Check each line of the entries. Copy the ones that contain the string "computer".

======== Records for the exercise

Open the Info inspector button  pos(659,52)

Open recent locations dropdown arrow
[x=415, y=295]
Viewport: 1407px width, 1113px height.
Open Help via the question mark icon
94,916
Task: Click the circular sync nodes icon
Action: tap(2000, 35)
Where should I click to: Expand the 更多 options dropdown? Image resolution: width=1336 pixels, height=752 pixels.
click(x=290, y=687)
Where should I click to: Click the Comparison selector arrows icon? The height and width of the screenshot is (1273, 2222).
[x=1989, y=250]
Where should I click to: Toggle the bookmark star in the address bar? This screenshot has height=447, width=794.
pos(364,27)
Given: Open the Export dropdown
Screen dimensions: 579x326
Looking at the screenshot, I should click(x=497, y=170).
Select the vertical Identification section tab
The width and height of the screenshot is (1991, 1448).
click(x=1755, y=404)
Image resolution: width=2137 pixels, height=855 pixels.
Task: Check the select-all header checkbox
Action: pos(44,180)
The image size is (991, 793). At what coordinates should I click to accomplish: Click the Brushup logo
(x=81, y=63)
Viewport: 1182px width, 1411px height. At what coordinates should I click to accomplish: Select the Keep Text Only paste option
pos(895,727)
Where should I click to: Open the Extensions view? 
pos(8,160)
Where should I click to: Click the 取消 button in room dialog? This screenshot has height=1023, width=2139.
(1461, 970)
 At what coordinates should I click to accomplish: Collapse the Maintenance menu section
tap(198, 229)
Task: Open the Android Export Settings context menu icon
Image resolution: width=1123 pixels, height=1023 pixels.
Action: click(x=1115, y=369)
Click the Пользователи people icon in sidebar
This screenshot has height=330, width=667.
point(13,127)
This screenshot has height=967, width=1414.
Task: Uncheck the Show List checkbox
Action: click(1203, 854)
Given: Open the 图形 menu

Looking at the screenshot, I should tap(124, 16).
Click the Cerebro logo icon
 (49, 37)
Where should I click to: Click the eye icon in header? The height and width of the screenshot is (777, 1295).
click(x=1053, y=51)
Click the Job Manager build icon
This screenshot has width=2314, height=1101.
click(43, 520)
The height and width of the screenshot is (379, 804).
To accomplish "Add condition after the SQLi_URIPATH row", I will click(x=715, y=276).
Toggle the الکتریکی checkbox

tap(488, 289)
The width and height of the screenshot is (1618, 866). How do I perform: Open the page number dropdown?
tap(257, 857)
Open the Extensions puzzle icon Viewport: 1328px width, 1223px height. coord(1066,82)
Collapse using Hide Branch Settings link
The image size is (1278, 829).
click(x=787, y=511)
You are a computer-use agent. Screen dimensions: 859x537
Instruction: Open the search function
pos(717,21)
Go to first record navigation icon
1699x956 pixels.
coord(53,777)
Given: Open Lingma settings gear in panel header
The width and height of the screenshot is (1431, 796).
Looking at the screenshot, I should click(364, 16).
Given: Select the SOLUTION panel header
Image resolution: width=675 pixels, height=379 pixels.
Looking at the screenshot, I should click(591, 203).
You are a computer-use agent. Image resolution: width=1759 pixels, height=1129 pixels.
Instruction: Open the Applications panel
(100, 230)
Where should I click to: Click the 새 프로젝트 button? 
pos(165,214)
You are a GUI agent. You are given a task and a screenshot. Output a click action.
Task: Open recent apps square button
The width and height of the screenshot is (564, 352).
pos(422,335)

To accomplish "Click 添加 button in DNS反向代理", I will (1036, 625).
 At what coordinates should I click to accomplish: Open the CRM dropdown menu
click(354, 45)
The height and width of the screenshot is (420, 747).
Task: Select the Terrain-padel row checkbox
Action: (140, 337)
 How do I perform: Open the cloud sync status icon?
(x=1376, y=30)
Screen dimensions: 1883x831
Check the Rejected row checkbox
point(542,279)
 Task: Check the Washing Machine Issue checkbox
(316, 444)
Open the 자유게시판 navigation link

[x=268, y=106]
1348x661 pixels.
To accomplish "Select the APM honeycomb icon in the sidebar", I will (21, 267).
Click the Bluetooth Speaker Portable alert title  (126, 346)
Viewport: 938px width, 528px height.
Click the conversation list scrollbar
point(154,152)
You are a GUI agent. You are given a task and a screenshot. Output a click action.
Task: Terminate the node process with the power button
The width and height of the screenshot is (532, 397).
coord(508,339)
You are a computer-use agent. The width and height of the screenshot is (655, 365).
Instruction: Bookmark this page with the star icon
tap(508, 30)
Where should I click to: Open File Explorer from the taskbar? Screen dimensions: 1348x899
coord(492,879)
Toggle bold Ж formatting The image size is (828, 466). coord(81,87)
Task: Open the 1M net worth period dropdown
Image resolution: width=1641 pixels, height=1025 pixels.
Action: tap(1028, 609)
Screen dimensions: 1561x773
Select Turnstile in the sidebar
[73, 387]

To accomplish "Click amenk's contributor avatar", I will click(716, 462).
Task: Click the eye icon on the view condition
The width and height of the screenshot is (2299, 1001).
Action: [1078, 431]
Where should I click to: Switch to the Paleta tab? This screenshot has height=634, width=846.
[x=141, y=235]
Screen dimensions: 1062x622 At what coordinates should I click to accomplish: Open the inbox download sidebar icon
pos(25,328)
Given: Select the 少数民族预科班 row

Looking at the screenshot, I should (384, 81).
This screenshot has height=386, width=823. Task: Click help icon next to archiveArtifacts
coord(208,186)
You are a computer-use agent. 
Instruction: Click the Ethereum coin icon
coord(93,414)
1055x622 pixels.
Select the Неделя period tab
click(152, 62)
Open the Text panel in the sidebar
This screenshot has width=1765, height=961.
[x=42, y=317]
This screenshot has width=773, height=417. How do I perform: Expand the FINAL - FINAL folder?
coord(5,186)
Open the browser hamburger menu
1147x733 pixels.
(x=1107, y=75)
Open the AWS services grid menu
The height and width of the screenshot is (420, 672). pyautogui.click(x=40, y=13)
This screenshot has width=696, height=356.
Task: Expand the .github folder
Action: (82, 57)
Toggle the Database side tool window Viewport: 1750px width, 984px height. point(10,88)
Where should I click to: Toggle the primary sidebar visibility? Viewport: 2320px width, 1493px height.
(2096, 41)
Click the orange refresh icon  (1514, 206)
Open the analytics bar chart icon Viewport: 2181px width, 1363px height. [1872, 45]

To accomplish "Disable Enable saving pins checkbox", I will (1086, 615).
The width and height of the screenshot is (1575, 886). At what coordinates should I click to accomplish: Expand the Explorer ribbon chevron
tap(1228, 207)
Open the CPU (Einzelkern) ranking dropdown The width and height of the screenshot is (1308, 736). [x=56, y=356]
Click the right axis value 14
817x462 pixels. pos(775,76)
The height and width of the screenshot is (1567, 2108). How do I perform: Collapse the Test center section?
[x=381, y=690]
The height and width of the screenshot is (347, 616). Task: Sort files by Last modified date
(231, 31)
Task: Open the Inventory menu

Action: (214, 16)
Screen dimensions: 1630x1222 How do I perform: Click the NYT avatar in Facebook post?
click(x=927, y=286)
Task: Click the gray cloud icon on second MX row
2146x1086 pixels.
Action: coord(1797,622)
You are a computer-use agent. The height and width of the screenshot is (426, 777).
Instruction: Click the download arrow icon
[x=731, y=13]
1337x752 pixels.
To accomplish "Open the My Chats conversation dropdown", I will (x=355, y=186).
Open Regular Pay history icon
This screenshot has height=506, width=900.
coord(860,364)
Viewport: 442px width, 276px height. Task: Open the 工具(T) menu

================

* _Answer below_:
You are a computer-use agent. Screen dimensions: 859x537
You are a computer-use agent. Image resolution: width=1759 pixels, height=1129 pixels.
You are a computer-use agent. The width and height of the screenshot is (655, 365).
You are a computer-use agent. 
You are a computer-use agent. The height and width of the screenshot is (426, 777).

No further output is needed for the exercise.